### TASK:
Starting with the first of the rows below and going on through the line with "(366, 405).", write the lines out again, switching "location" to "position" and keeping everything else the same. Leave out the pictures.

━━ SOURCE DATA ━━

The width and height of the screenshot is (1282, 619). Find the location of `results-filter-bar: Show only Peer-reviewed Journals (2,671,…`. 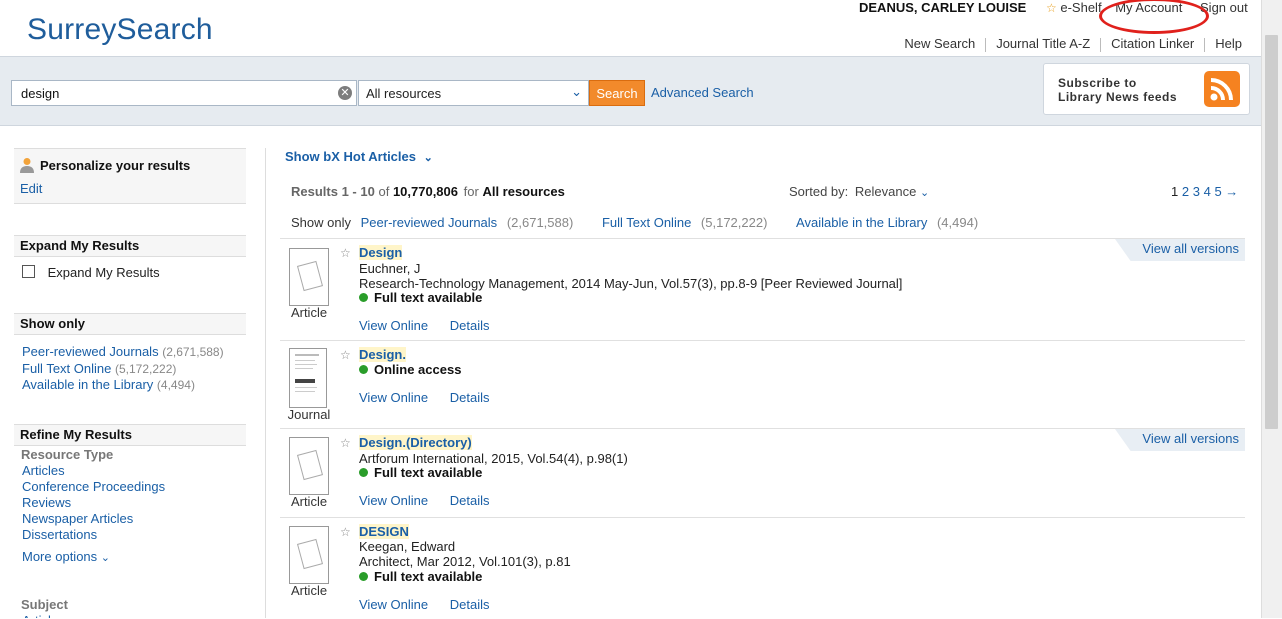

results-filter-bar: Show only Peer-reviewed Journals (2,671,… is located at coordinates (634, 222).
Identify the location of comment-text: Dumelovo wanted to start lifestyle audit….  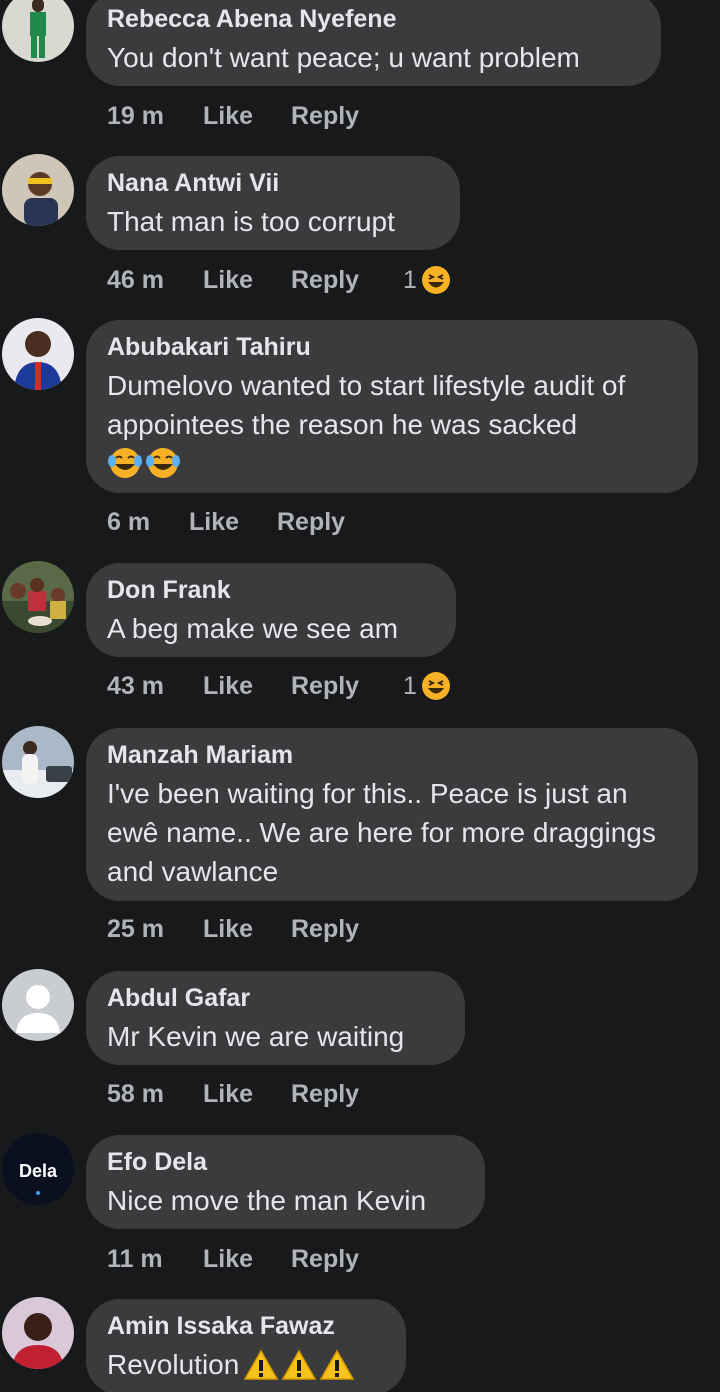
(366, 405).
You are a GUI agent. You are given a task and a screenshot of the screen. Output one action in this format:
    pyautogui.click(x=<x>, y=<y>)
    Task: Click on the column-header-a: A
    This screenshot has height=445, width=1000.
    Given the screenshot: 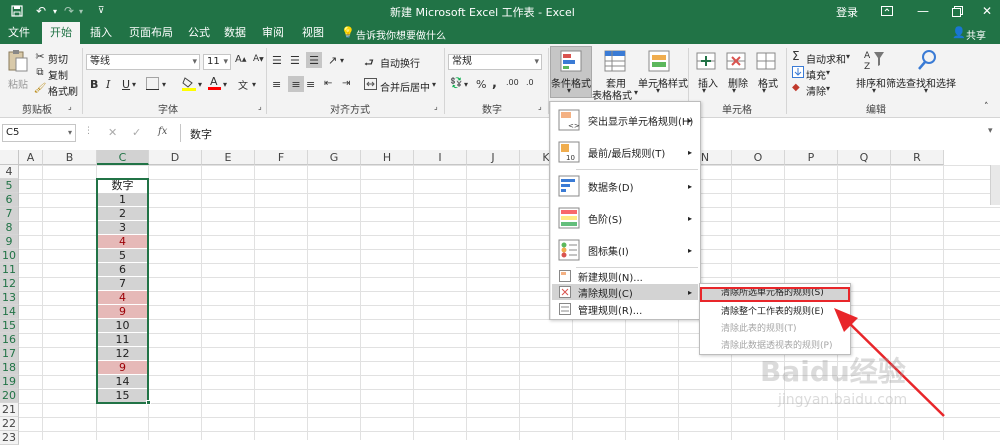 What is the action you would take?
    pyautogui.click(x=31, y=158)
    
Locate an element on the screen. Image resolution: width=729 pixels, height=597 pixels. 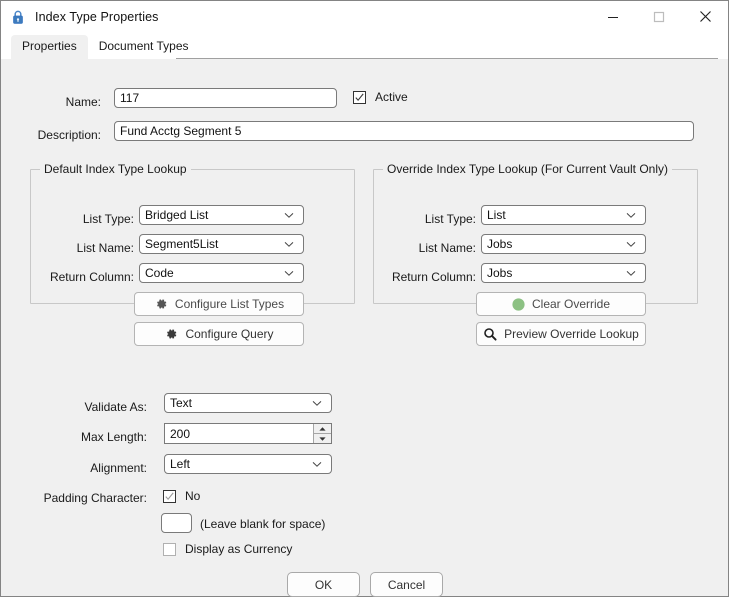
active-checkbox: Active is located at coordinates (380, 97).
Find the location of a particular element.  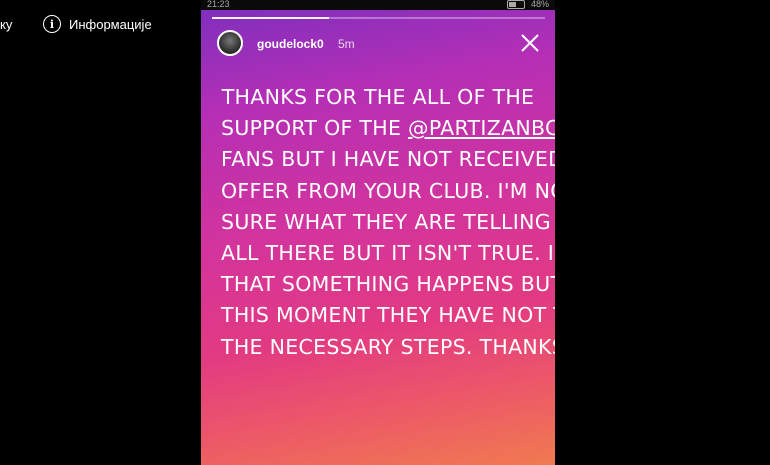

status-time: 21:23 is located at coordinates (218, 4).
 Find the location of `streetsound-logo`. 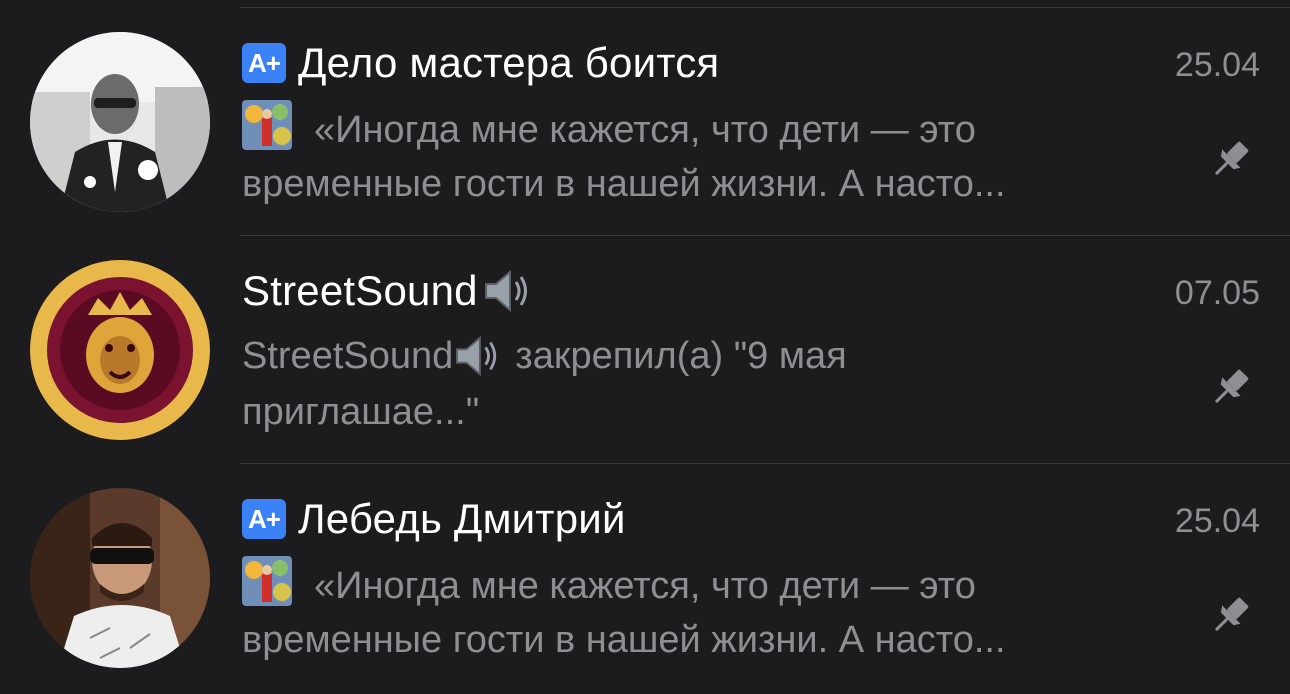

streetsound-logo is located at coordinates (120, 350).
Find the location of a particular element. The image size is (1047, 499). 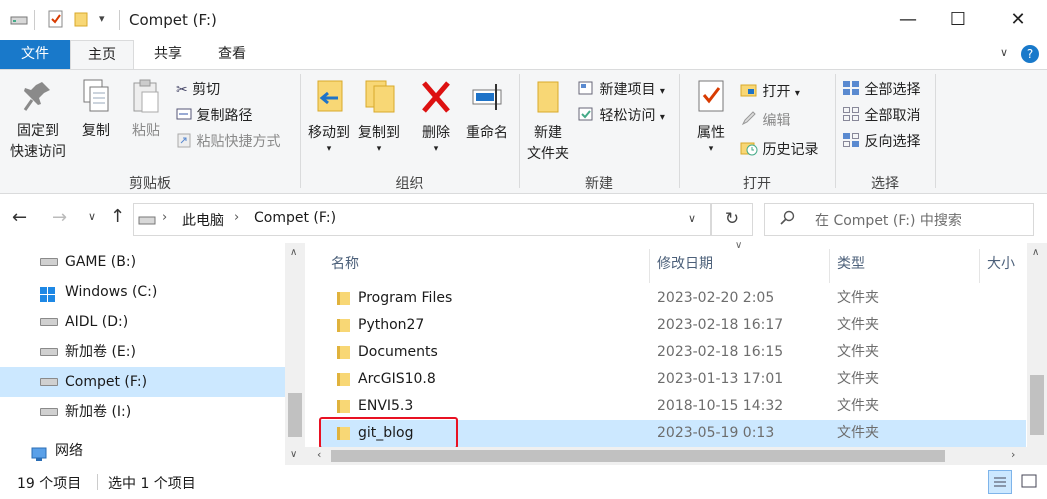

━━━

### RESPONSE FOR THIS EXERCISE:
The width and height of the screenshot is (1282, 619). Find the position of `results-filter-bar: Show only Peer-reviewed Journals (2,671,…`. 

results-filter-bar: Show only Peer-reviewed Journals (2,671,… is located at coordinates (634, 222).
Identify the position of comment-text: Dumelovo wanted to start lifestyle audit….  
(366, 405).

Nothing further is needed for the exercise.